Now, in one real life instance where I came across this, it actually was the weekend before the ‘go live’ when they had a dress rehearsal for the data migration and they found so many issues with the data either not being mapped correctly, or it was too poor quality to actually go into the target system, that they actually abandoned it and the whole programme was put on hold with only one week to ‘go live’.
If you're in the middle of a Master Data Management Programme at the moment, you know as well as I do these are not cheap programmes, and this whole programme was put on hold for 18 months before they managed to get the business case approved to restart it. They had invested a lot of time and effort and significant amounts of money, and it nearly all got wasted! And of course they had all the additional costs of the rework needed to fix the data.
Scenario Three
In this scenario, the data is not quite as bad as in the second scenario so we can actually get it into the Master Data Management solution. It has some niggles and some problems, but surely it will alright?! I like to describe this as shoehorning the data into your new MDM system. We just keep pushing and pushing the data until it will eventually load into our new Master Data Management system. The attitude is that once it's in there, the business can fix it and it doesn’t need to be done as part of the project.

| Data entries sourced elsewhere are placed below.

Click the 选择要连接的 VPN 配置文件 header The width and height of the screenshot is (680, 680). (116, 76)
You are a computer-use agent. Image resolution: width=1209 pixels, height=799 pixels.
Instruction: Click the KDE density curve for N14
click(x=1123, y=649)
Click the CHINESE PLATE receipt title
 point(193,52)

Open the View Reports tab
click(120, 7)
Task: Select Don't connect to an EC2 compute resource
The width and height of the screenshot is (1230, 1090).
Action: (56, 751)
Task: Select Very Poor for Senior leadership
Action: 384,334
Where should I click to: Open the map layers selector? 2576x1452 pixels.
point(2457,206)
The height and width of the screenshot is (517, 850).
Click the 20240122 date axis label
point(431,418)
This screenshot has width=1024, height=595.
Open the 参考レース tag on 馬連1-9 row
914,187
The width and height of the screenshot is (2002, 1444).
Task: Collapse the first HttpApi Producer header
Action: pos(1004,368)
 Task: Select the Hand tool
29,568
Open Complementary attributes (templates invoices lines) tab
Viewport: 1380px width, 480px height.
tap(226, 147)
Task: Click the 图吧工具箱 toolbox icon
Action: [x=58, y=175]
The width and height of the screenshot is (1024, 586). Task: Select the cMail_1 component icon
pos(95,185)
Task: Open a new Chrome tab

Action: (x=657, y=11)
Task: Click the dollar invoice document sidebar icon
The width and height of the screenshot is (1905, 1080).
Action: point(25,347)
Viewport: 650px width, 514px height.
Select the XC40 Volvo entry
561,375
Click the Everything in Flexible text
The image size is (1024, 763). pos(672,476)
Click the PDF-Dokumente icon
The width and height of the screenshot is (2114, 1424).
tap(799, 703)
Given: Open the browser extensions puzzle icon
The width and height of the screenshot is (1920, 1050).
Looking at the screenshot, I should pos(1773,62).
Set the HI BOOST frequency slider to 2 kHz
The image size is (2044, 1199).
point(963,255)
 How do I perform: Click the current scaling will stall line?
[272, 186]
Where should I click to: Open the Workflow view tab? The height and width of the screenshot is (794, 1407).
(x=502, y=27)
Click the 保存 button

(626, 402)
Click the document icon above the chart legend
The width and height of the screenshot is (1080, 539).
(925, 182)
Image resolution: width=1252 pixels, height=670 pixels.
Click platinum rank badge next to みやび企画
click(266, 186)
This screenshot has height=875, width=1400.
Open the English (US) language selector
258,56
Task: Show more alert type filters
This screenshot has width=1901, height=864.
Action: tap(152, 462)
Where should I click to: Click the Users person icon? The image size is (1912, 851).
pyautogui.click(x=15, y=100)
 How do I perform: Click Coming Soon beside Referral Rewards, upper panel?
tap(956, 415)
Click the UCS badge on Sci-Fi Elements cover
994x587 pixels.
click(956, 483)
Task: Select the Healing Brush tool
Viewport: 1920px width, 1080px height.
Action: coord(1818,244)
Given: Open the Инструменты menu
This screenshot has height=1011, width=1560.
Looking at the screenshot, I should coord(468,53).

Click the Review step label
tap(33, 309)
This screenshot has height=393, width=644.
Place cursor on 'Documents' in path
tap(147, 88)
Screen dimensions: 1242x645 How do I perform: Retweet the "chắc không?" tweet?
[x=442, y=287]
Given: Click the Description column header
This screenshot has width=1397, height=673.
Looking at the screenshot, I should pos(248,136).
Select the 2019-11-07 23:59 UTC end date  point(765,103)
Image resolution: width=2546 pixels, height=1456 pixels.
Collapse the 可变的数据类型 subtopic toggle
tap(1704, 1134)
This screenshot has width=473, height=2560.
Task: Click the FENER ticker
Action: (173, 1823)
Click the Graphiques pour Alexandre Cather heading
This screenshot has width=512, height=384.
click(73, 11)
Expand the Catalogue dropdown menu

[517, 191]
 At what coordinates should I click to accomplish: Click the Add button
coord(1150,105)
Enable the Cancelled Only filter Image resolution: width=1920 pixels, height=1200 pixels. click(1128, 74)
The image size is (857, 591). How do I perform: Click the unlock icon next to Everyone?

Well, the business won't fix it because they'll be too busy telling you how rubbish your new system is, because not only have you got the poor-quality data from the old systems in it, but you've probably made it worse by shoving it into a system that's set up and structured differently.
I even came across one instance where I was told that they had to turn off the relational integrity of the database of the new MDM solution, because the data was so poor that it would break the system and it wouldn't run if they didn't!
These scenarios are the realities of the type of scenarios that you are likely to face if you try and do a Master Data Management Programme without Data Governance. The first one is your best-case scenario; that you do a good job to begin with, and then it's a few years down the line before you start having major problems, but you start having niggly problems quite soon on. Scenarios two and three are quite catastrophic, and you really don't want to face them.
The Business Case
So why doesn't everybody just implement Data Governance at the same time as Master Data Management? Well, it usually comes done to issues making the business case for it and often a desire within the business for things to go quicker, or just a poor understanding within the business about the importance of Data Governance.
But the answer to that is simple: if you do Master Data Management with Data Governance, what you're going to actually have is the right people from the business involved in agreeing which data is going to go into your Master Data Management solution, what the fields really mean, and by agreeing which fields are the right ones to match and merge and you're going to have data quality rules agreed.
Therefore, you can actually measure the data and improve it both before the migration into the system, and afterwards. And you'll be laying the framework, the foundations for a successful data migration, and therefore a successful starting place for your master data management solution. I really, really believe that master data management and data governance are better together.
That’s great, but where do I start?
Start with identifying the data domains which are in scope of your MDM solution. It could be customer data, product data orsupplier data, but identify those domains.
Agree who's going to support Data Governance and MDM, because you want to agree who is going to support the master data system once it's gone live and you also need to agree who is going to support data governance - it will possibly be the same team.
Go back to your data domains where you have worked out of what is in scope of your Master Data Management solution and agree data owners. And then work with those data owners to create some definitions for the data and some data quality rules, and you'll be giving yourself a really good start for your MDM initiative.